- [DATA FOR THIS EXERCISE]:
┌──
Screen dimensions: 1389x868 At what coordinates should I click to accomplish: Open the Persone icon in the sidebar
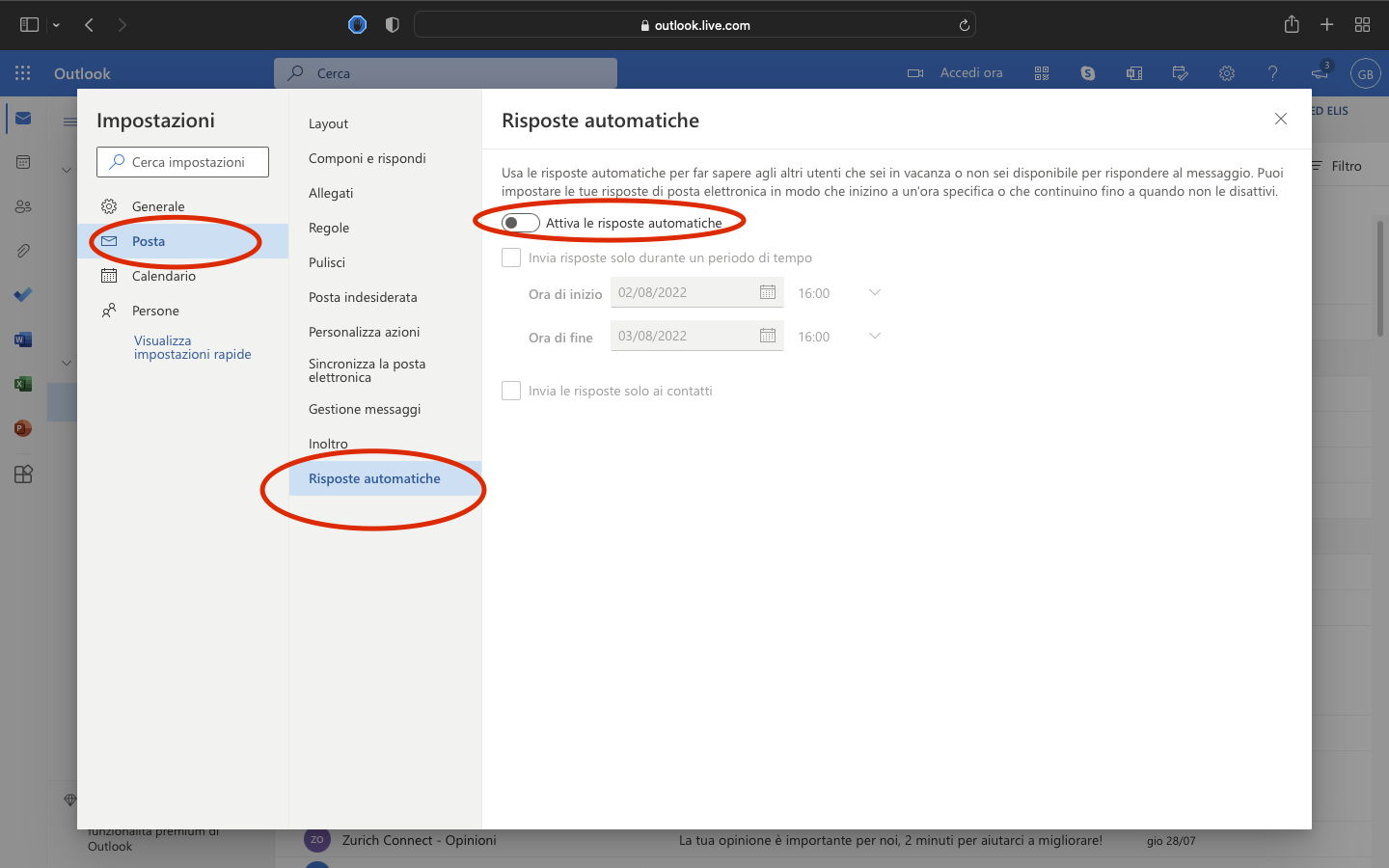pos(21,206)
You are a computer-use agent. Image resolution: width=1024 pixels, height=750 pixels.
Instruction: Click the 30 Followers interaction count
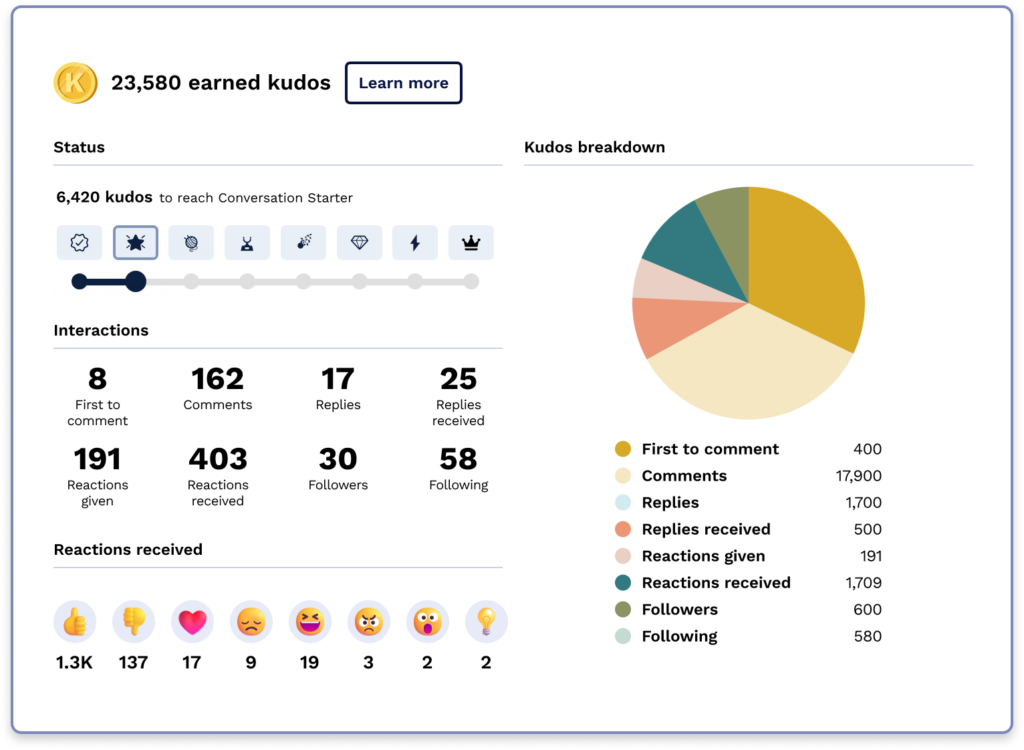point(338,460)
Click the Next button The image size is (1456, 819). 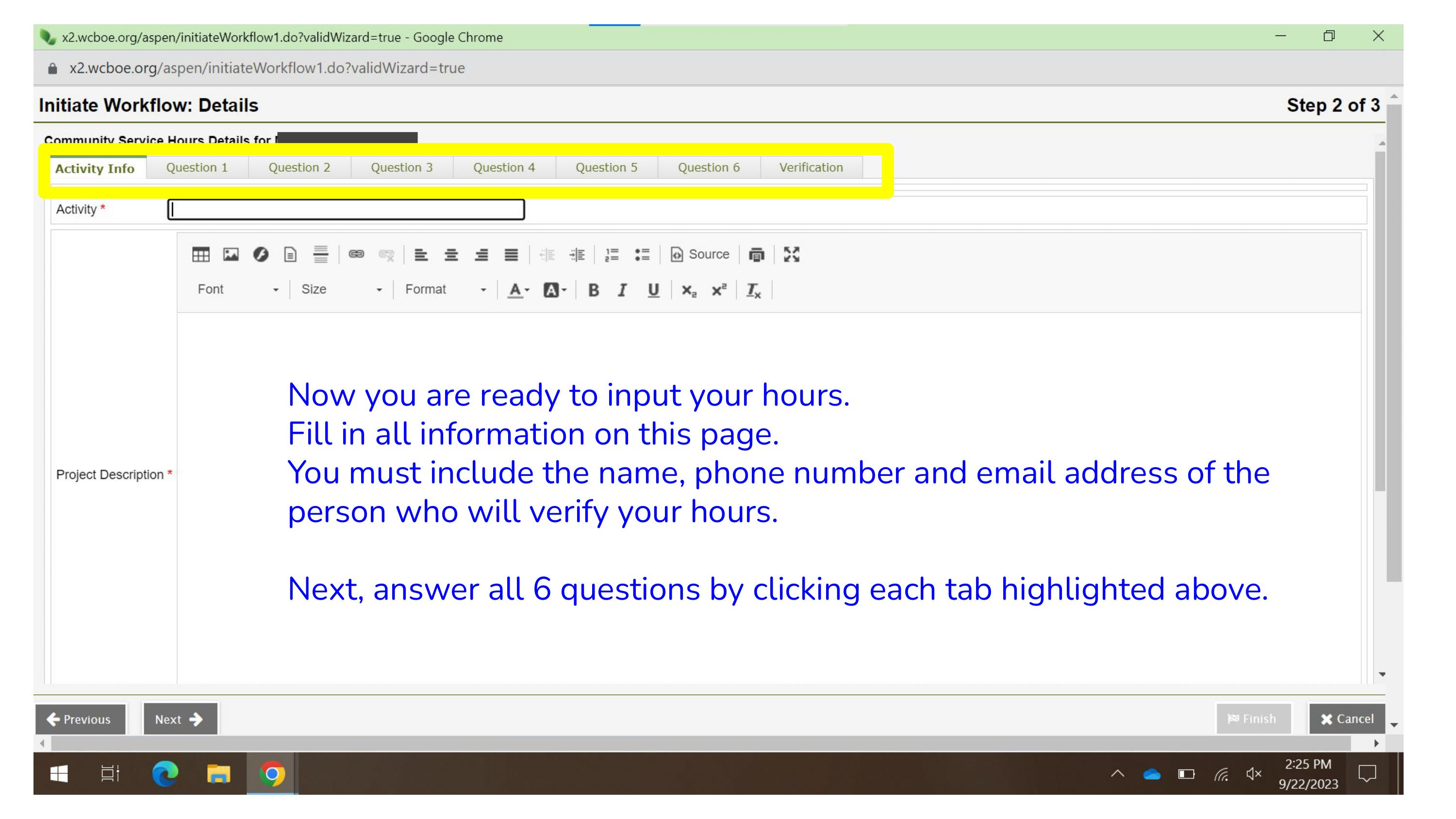[x=180, y=719]
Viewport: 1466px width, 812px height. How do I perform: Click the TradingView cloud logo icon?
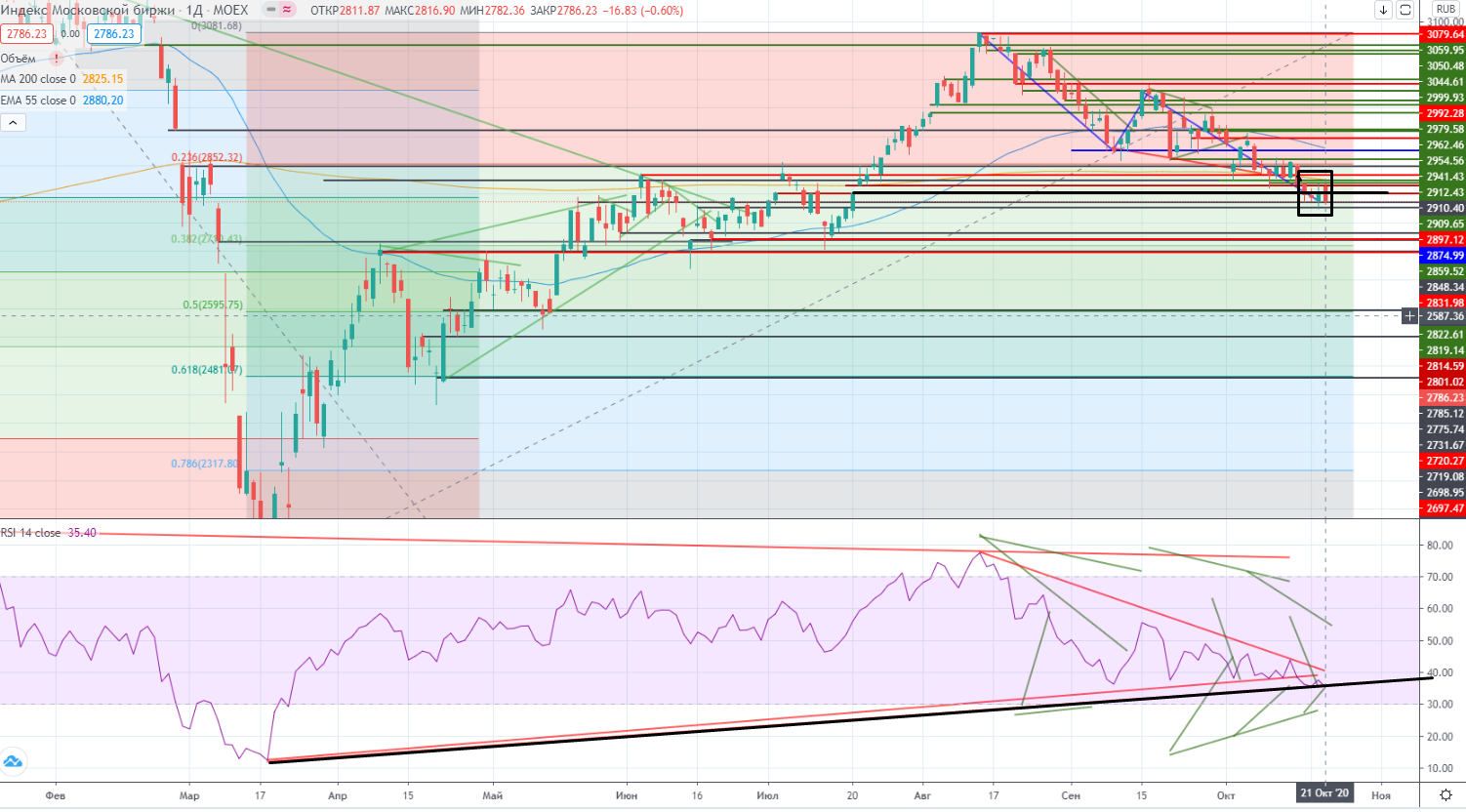click(x=13, y=761)
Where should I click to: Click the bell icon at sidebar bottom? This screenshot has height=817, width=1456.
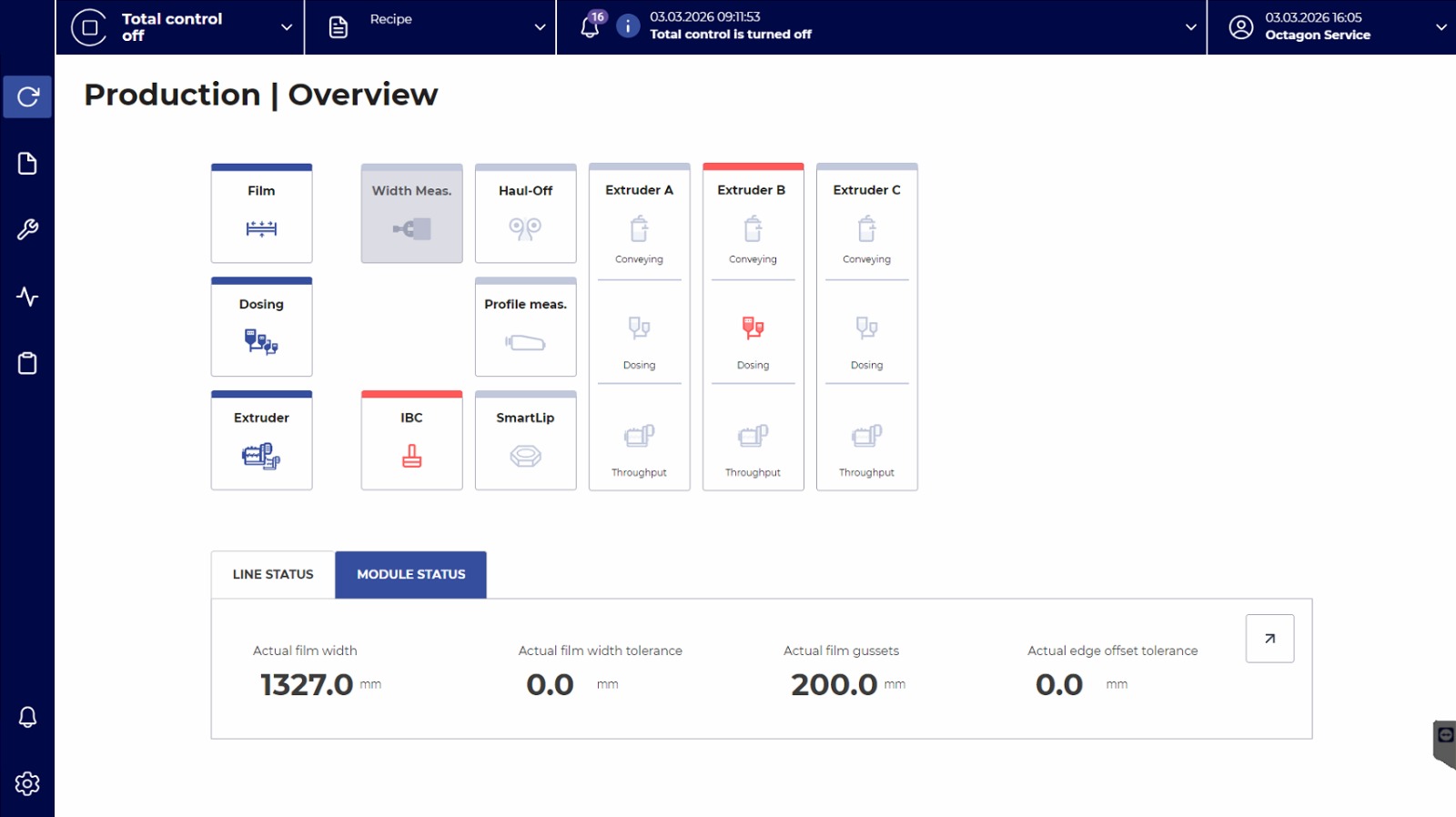pyautogui.click(x=27, y=717)
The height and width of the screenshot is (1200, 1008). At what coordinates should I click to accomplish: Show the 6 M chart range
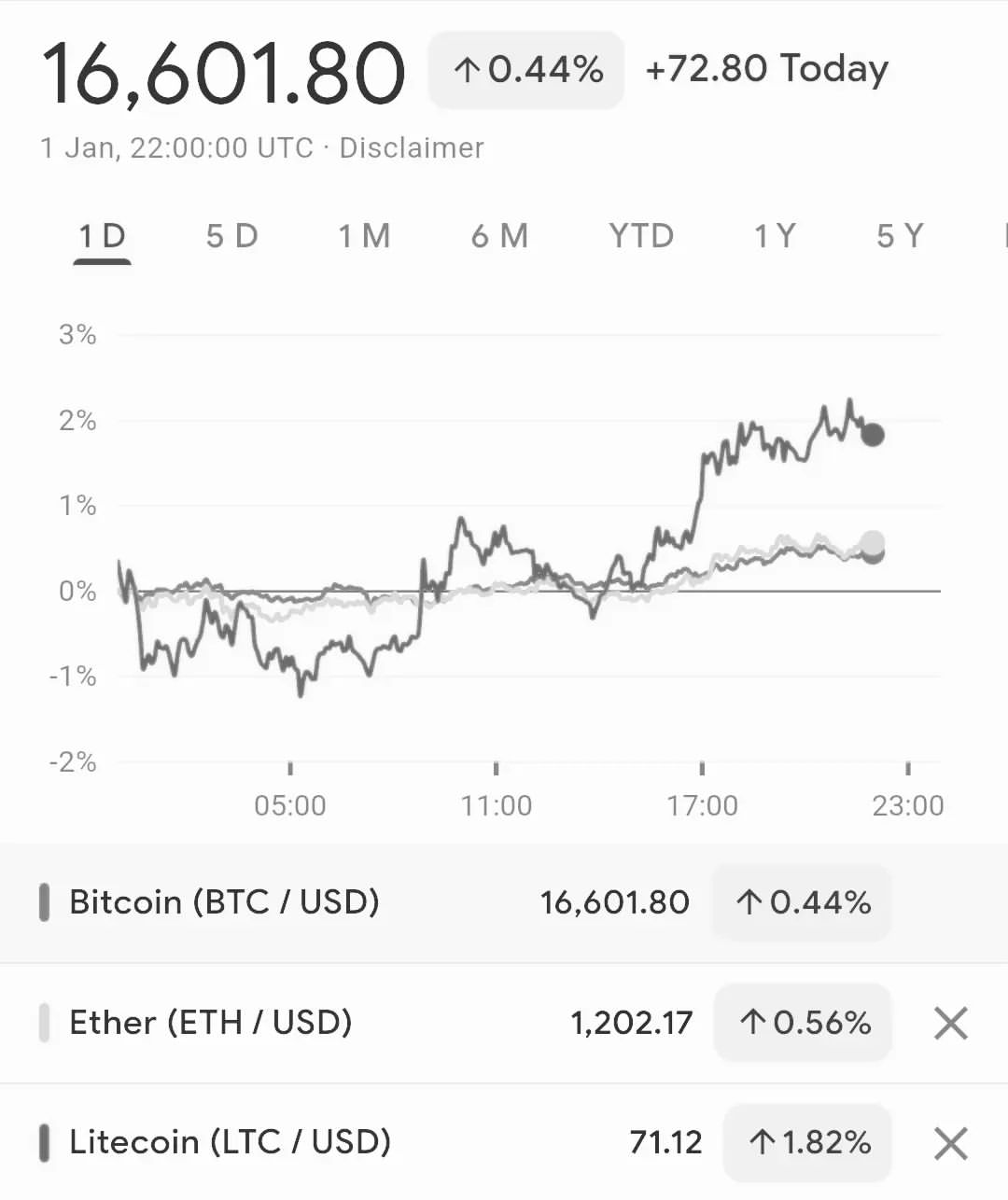[499, 237]
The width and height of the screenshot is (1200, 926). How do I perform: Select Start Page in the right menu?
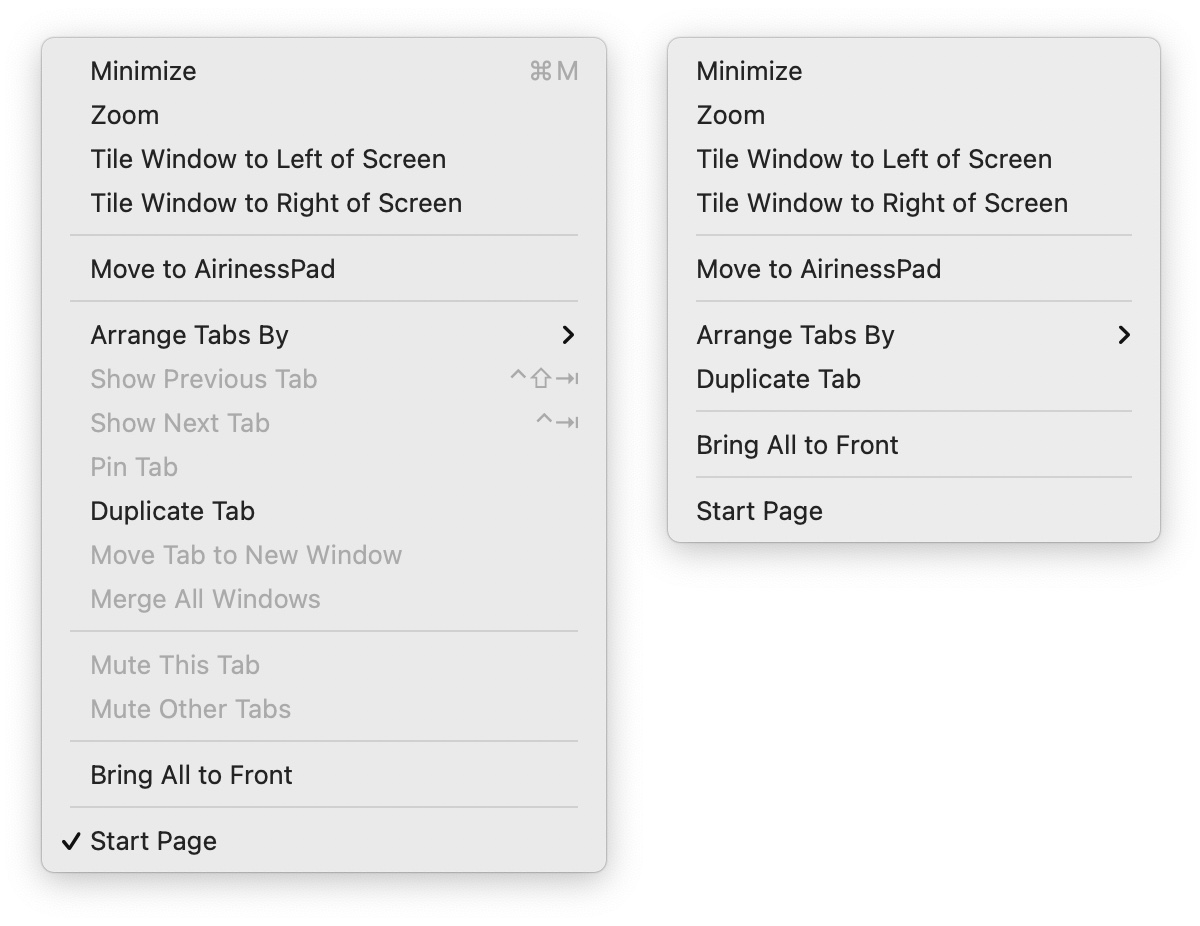pos(914,511)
└──
- [WHAT YOU HAVE TO DO]: Turn the lines from the one containing "The height and" through the last line, inclusive, into a JSON list of strings with one string per line and no entries for blank lines. Leave the pictures out.

- [ANSWER IN FULL]:
[
  "The height and width of the screenshot is (1200, 1008). At what coordinates should I click to accomplish: Show the 6 M chart range",
  "[499, 237]",
  "The width and height of the screenshot is (1200, 926). How do I perform: Select Start Page in the right menu?",
  "pos(914,511)"
]